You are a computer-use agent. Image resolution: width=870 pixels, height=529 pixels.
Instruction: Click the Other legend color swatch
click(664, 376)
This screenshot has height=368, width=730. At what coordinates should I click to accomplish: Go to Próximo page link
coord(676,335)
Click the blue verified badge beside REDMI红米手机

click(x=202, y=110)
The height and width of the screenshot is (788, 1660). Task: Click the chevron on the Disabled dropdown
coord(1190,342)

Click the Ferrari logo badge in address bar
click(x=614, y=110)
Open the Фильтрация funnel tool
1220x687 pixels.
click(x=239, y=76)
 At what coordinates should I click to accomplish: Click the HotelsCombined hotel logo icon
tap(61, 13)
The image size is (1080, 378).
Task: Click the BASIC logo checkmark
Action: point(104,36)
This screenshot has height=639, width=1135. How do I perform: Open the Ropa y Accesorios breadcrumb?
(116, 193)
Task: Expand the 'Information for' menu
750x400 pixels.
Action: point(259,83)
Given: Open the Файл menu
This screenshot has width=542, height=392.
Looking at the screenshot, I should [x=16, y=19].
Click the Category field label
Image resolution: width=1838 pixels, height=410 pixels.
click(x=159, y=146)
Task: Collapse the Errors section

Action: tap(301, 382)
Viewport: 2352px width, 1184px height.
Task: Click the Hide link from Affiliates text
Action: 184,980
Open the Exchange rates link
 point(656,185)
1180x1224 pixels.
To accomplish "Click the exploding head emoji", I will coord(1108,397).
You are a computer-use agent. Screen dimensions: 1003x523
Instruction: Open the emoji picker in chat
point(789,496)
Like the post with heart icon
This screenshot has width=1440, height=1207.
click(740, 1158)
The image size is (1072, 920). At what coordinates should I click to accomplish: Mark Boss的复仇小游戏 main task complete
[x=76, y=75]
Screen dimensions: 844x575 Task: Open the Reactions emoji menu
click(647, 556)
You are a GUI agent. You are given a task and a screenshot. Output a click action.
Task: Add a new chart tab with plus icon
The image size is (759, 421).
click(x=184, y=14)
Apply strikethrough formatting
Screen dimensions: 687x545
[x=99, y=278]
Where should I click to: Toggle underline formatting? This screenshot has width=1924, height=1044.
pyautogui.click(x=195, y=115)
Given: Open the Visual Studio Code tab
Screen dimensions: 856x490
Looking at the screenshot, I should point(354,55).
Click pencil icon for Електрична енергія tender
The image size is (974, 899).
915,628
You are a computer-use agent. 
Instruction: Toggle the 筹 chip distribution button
────────────────────
▶ **TASK BRIEF**
Lines from the one containing "Given: Open the Visual Studio Code tab" to the last line above, both included: copy these exactly and write nothing else.

▶ **SOLUTION TO THIS TASK**
Given: Open the Visual Studio Code tab
Screen dimensions: 856x490
Looking at the screenshot, I should point(354,55).
Click pencil icon for Електрична енергія tender
The image size is (974, 899).
915,628
You are a computer-use agent. 
Instruction: Toggle the 筹 chip distribution button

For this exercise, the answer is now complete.